> WORK INSTRUCTION
Beginning with the line containing "This screenshot has height=671, width=1065." and ending with the line containing "Pinarello Q36.5 Pro", write out each line of the records below exactly; pictures and lines outside that range are left out.

> SUPPLIED MATERIAL
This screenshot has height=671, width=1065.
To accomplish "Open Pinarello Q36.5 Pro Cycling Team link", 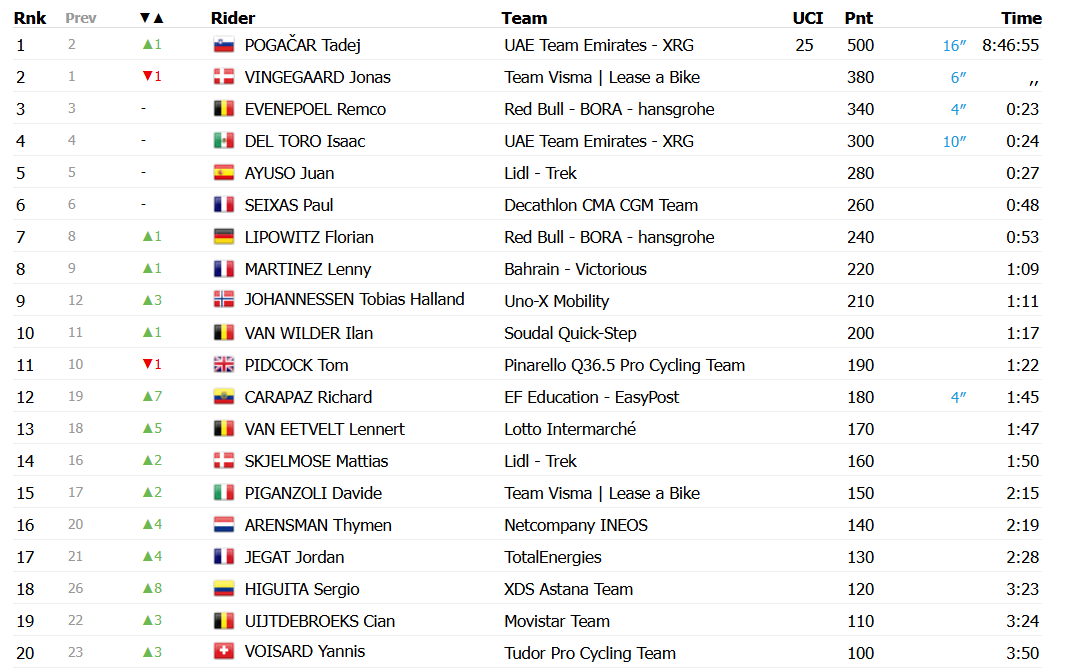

* * *

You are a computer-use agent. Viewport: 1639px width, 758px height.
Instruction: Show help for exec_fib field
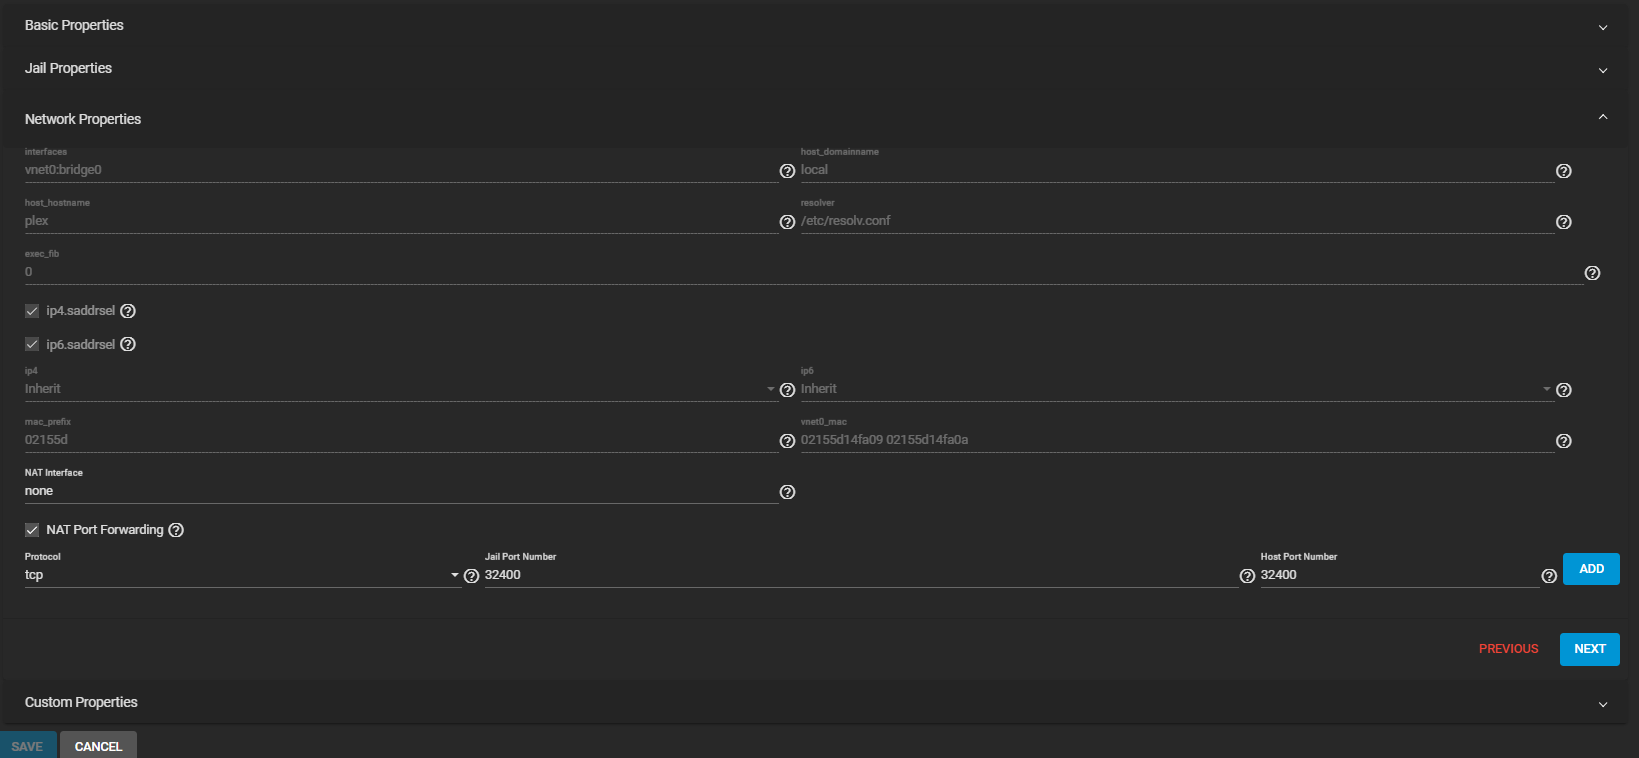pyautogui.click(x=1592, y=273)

> REPLY TO THE TASK
This screenshot has height=671, width=1065.
To accomplish "Open Pinarello Q36.5 Pro Cycling Team link", 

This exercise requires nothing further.